Episode 1 - CyberCop: A RoboCop pastiche. In the wake of the previous season finale’s Cyberman invasion, Martin’s commanding officers wish to use leftover cybertechnology to upgrade the NYPD. The future of law enforcement has arrived and the Doctor and Martin must stop it.

Episode 2 - New Recruit: Doctor-lite episode. Martin, having left his previous work as a detective in the wake of CyberCop, takes up a previous offer from Kate Stewart to join UNIT. He tells the Doctor the story of his first mission: investigate the strange superpowered individuals that seem to have sprung from nowhere.

Episode 3 - French Connection: A Pure Historical set in Belle Epoque France

Episode 4 - Flight of the Eagle: Pseudo-historical about the founding of Tenochtitlan.

Episode 5 - Perchance to Dream: Dream Crabs return. Complex, nightmarish, and borderline disturbing.

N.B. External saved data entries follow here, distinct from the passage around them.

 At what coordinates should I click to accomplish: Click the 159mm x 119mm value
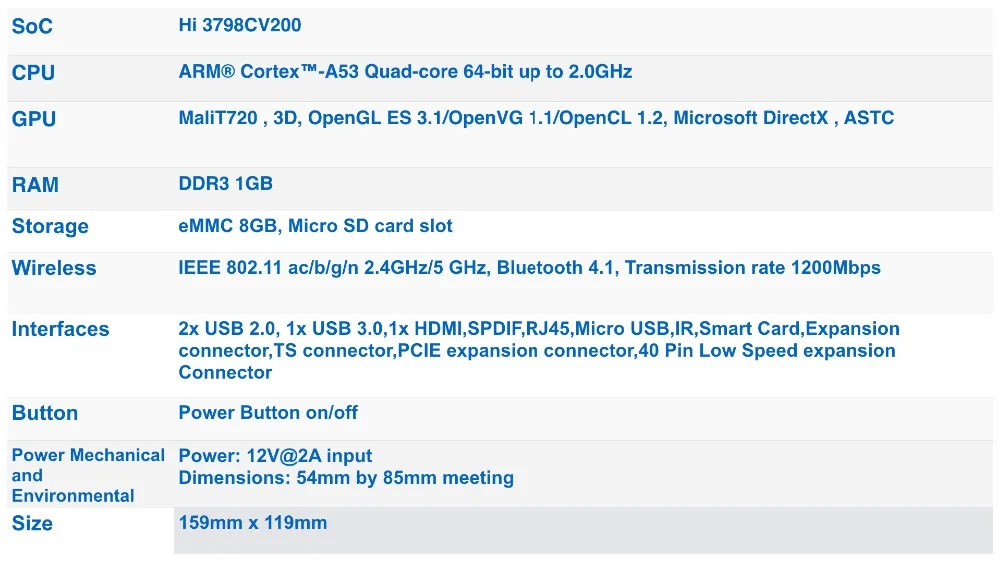coord(252,523)
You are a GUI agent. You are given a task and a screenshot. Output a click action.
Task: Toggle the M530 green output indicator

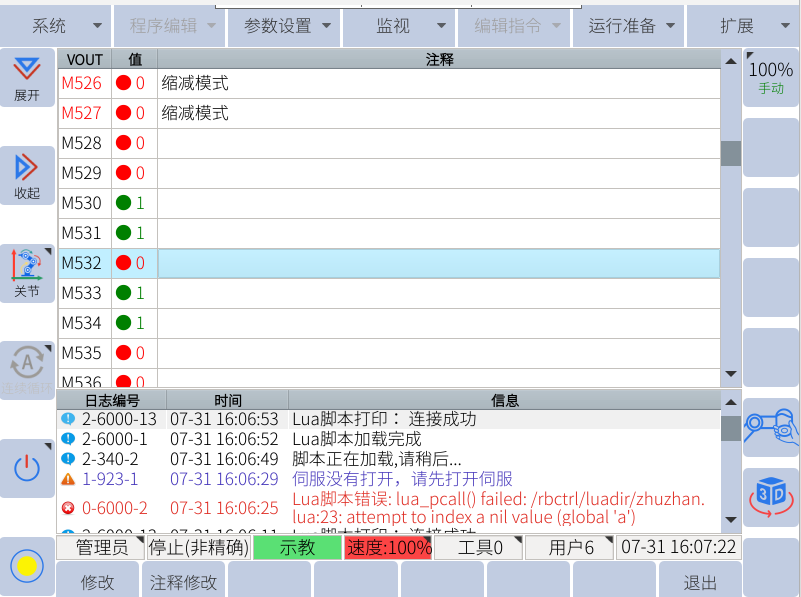coord(124,204)
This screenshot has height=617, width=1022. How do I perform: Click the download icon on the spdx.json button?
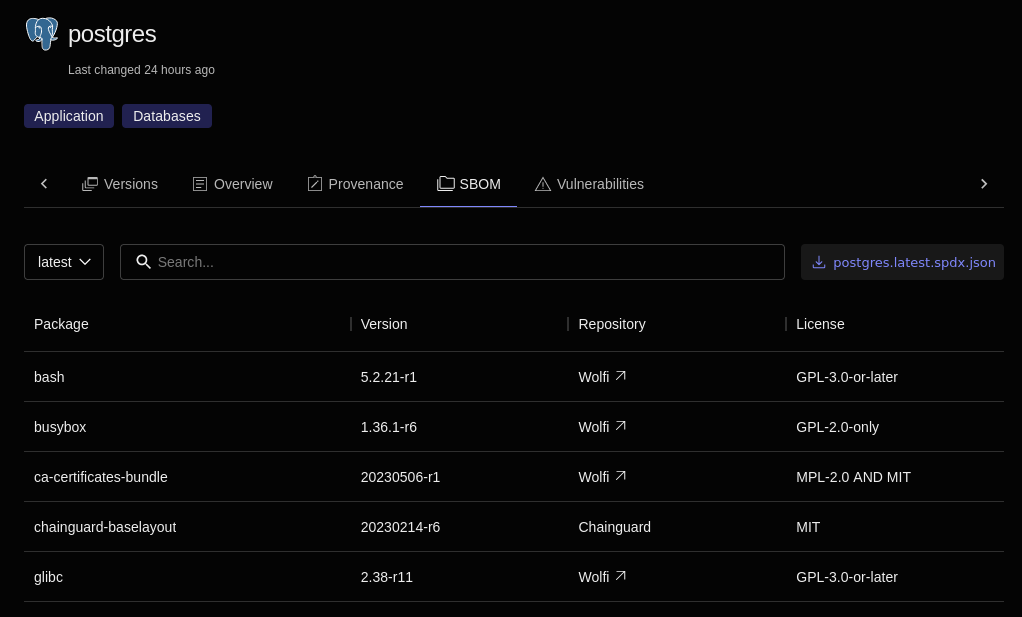(x=819, y=262)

Episode 6 - The Great Morsban: A pastiche of The Great Gatsby set on New Earth

Episode 7 - Don’t Look Down: An episode set on a planet where civilization is high in the trees, for a dangerous creature lurks in the jungle below.

Episode 8 - Fork in the Road: Martin, after this series of several adventures that have resulted in death and destruction, has found his travels with the Doctor not as enjoyable anymore. A time bending tale where he is presented with several options for the future. Martin departs but tells the Doctor to keep in touch, keeping the door open for him as a recurring character.